**Information supplied:**
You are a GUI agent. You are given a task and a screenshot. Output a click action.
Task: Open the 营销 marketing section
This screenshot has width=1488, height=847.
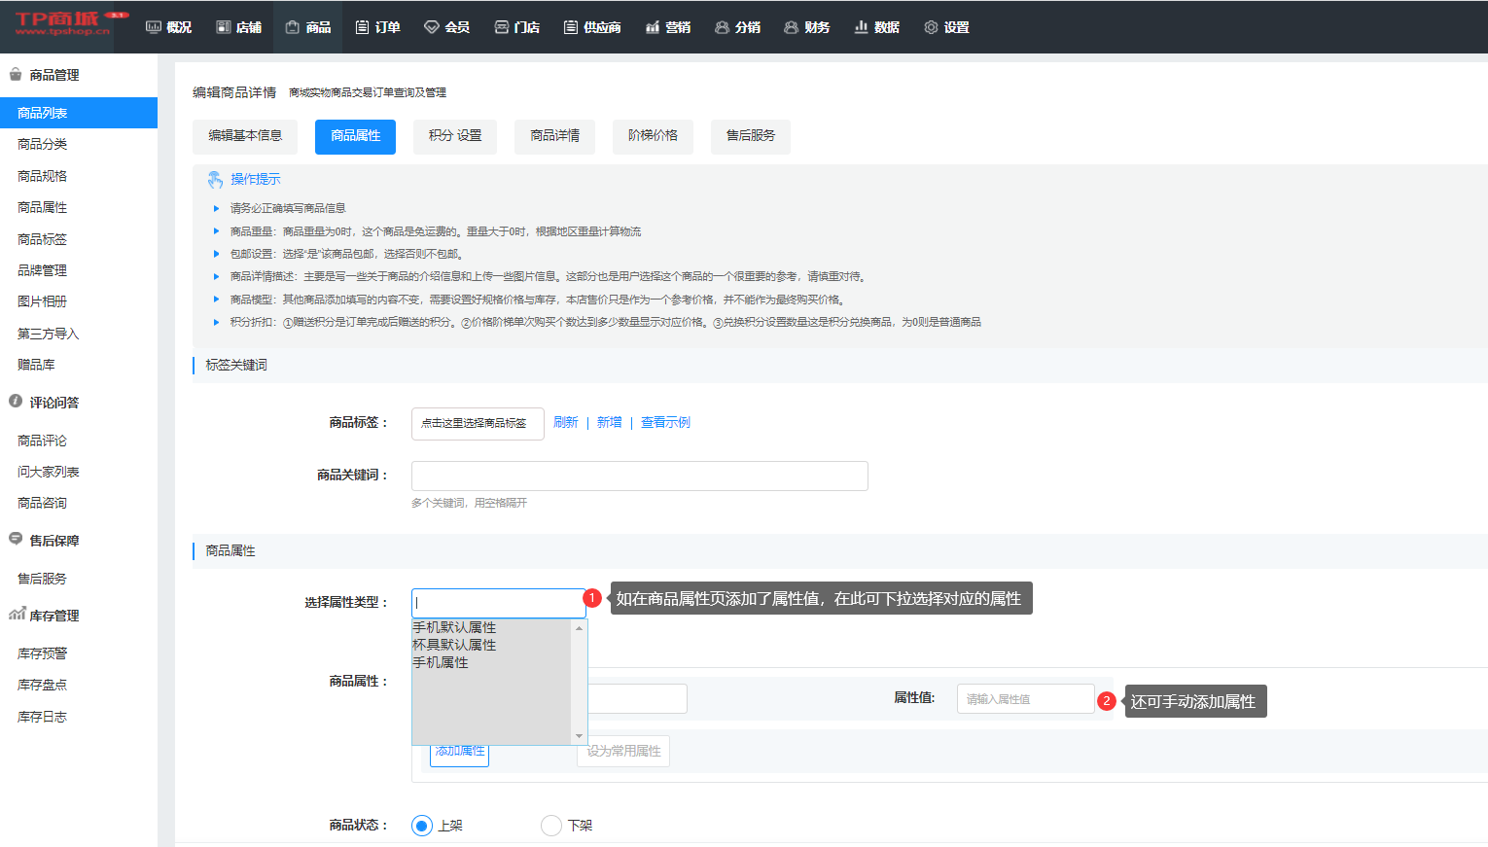(667, 27)
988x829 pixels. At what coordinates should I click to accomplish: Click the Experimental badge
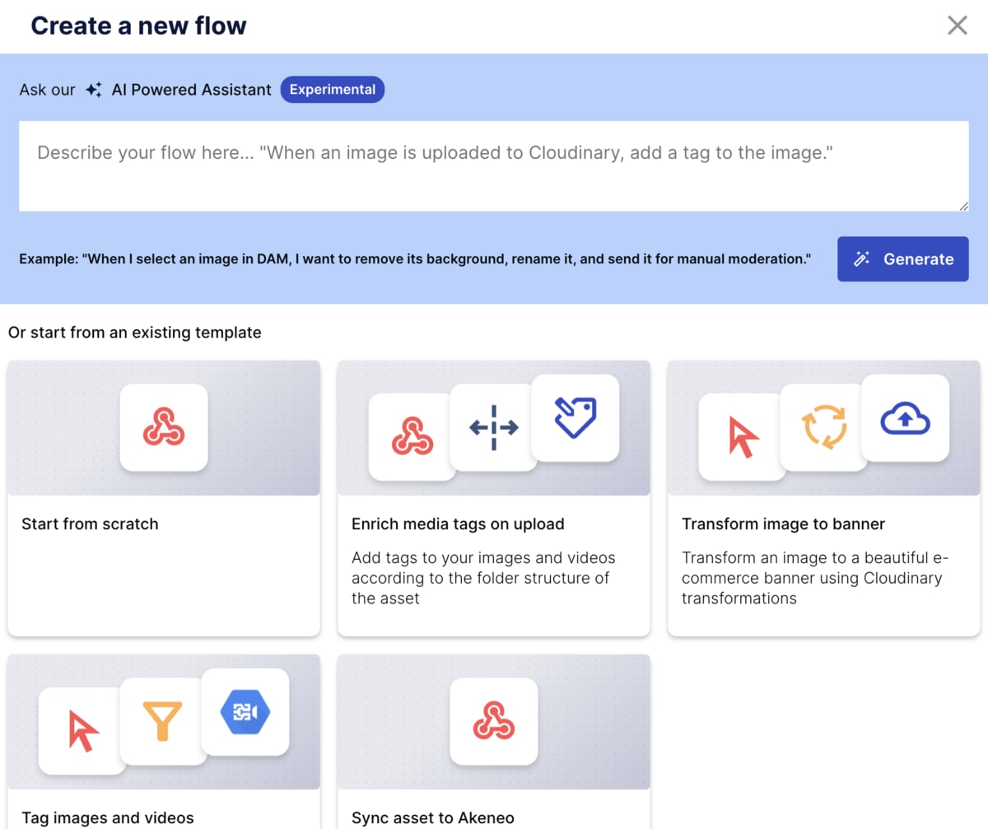332,89

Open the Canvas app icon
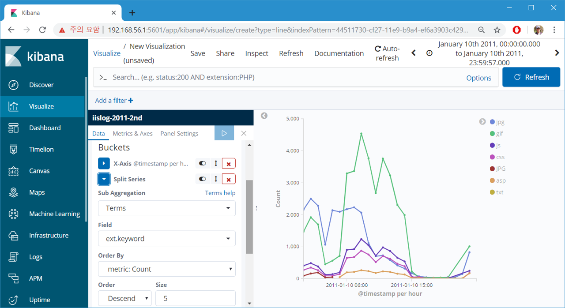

**Problem statement:** Every line of the listing that holds the word "Open" is to be found and copied.

**Answer area:**
Task: Open the 营销 marketing section
Open the Canvas app icon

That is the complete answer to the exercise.